* **Material shown**
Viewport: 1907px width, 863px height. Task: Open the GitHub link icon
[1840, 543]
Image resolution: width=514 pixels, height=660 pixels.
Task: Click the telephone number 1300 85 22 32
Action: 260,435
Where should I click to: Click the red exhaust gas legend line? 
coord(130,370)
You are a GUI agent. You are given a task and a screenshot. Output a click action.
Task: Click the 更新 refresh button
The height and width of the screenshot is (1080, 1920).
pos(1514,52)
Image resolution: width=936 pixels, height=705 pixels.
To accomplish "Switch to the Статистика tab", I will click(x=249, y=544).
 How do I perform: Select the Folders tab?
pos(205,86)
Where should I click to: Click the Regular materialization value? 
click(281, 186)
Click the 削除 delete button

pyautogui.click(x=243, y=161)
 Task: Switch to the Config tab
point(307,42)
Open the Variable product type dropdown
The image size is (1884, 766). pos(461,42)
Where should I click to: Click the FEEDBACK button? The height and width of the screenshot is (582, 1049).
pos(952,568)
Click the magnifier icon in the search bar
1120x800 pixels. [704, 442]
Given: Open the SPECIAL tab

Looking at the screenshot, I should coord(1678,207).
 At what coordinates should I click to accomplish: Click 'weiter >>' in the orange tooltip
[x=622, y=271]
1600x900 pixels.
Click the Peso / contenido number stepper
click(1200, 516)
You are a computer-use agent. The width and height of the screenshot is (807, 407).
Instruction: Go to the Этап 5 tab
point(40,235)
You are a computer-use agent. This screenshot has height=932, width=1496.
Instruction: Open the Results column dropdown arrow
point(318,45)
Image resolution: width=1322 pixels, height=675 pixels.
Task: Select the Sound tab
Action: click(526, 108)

* **What this task involves**
The records above are to be reproduced exactly, with nothing left out.

* **Answer section**
Viewport: 1907px width, 863px height. Task: Open the GitHub link icon
[1840, 543]
Image resolution: width=514 pixels, height=660 pixels.
Task: Click the telephone number 1300 85 22 32
Action: 260,435
Where should I click to: Click the red exhaust gas legend line? 
coord(130,370)
You are a GUI agent. You are given a task and a screenshot. Output a click action.
Task: Click the 更新 refresh button
The height and width of the screenshot is (1080, 1920).
pos(1514,52)
Image resolution: width=936 pixels, height=705 pixels.
To accomplish "Switch to the Статистика tab", I will click(x=249, y=544).
 How do I perform: Select the Folders tab?
pos(205,86)
Where should I click to: Click the Regular materialization value? 
click(281, 186)
Click the 削除 delete button

pyautogui.click(x=243, y=161)
 Task: Switch to the Config tab
point(307,42)
Open the Variable product type dropdown
The image size is (1884, 766). pos(461,42)
Where should I click to: Click the FEEDBACK button? The height and width of the screenshot is (582, 1049).
pos(952,568)
Click the magnifier icon in the search bar
1120x800 pixels. [704, 442]
Given: Open the SPECIAL tab

Looking at the screenshot, I should coord(1678,207).
 At what coordinates should I click to accomplish: Click 'weiter >>' in the orange tooltip
[x=622, y=271]
1600x900 pixels.
Click the Peso / contenido number stepper
click(1200, 516)
You are a computer-use agent. The width and height of the screenshot is (807, 407).
Instruction: Go to the Этап 5 tab
point(40,235)
You are a computer-use agent. This screenshot has height=932, width=1496.
Instruction: Open the Results column dropdown arrow
point(318,45)
Image resolution: width=1322 pixels, height=675 pixels.
Task: Select the Sound tab
Action: click(526, 108)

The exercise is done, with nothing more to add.